2022 Cybersecurity Conference Keynotes

June 7th Keynote - Day 1
"International Cyber Conflicts and Development of Global Cyber Norms"

State-sponsored cyber campaigns have been an element of international conflicts for decades, but the ongoing Russian invasion of Ukraine has upended many assumptions and prior established patterns about how countries typically use cyber capabilities in the context of such conflicts. This talk will consider prior examples of Russian cyberattacks in Estonia, Georgia, and Ukraine, and then focus on the uses of cyber capabilities by Russia, Ukraine, and other countries and private companies over the course of the ongoing conflict and consider the ways in which these stakeholders have diverged from previous examples of cyber conflict. Finally, we'll consider the progress towards developing cyber norms through international forums since the early 2000s, and what lessons we can draw about cyberattacks and cyber conflict more broadly from this history, as well as how we can continue to update our ideas about the potential and risks of cyber capabilities for impacting international conflict.

Josephine Wolff Headshot

Josephine Wolff

Josephine Wolff is an associate professor of cybersecurity policy and has been at The Fletcher School at Tufts University since 2019. Her research interests include liability for cybersecurity incidents, international Internet governance, cyber-insurance, cybersecurity workforce development, and the economics of information security. Her first book "You'll See This Message When It Is Too Late: The Legal and Economic Aftermath of Cybersecurity Breaches" was published by MIT Press in 2018. Her second book "Cyberinsurance Policy: Rethinking Risk in an Age of Ransomware, Computer Fraud, Data Breaches, and Cyberattacks" will be published by MIT Press in 2022. Her writing on cybersecurity has also appeared in Slate, The New York Times, The Washington Post, The Atlantic, and Wired. Prior to joining Fletcher, she was an assistant professor of public policy at the Rochester Institute of Technology and a fellow at the New America Cybersecurity Initiative and Harvard's Berkman Klein Center for Internet & Society.

June 8th Keynote - Day 2
"Cyber Threat Landscape with FBI Albany"

FBI will discuss the evolution of cyber threats affecting the region and how the return to work after COVID has created new attack surfaces.

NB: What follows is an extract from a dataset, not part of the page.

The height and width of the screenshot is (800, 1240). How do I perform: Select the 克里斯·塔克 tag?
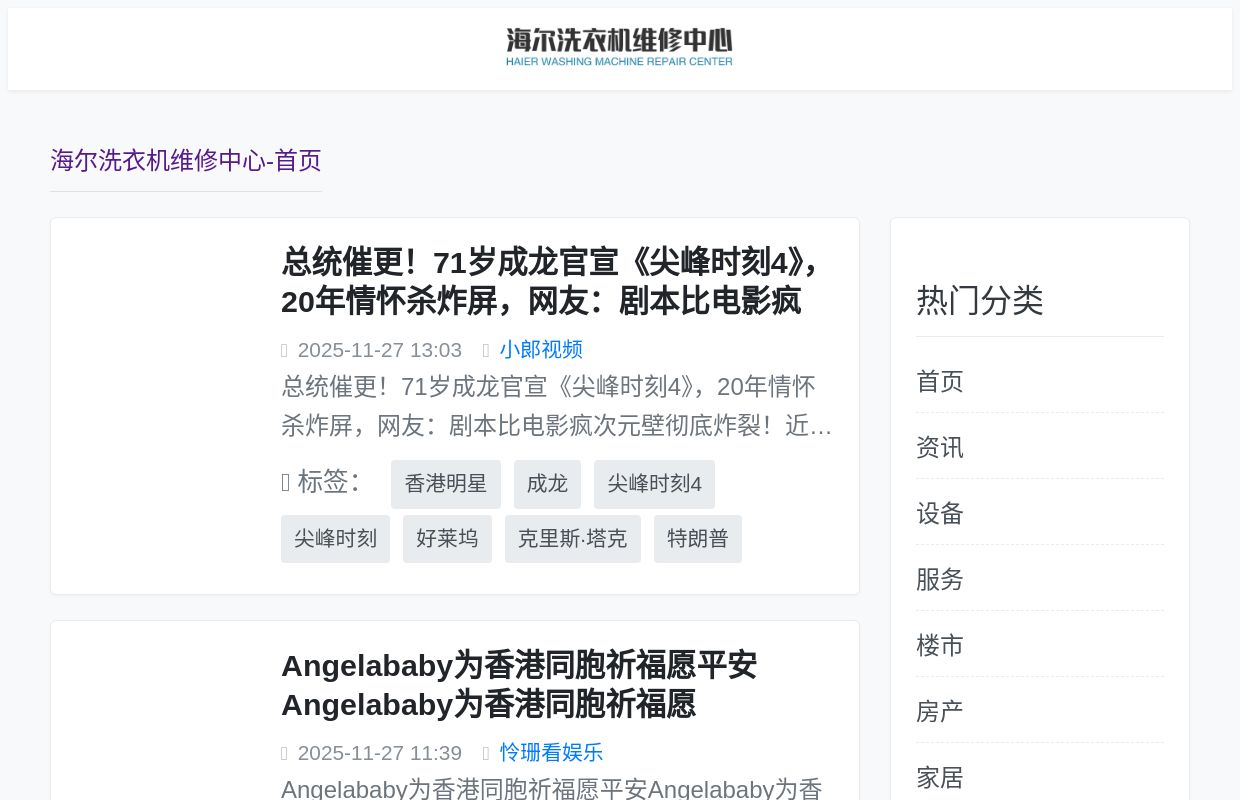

Roderick Link has served as one of FBI Albany Division's subject matter experts on digital forensics, cryptanalysis, network, memory and malware analysis in support of FBI operations and computer intrusion investigations. His recent major deployments include combating the 2020 SunBurst backdoor at US federal agencies and tracking and containing attackers accessing SuperBowl 2020 infrastructure.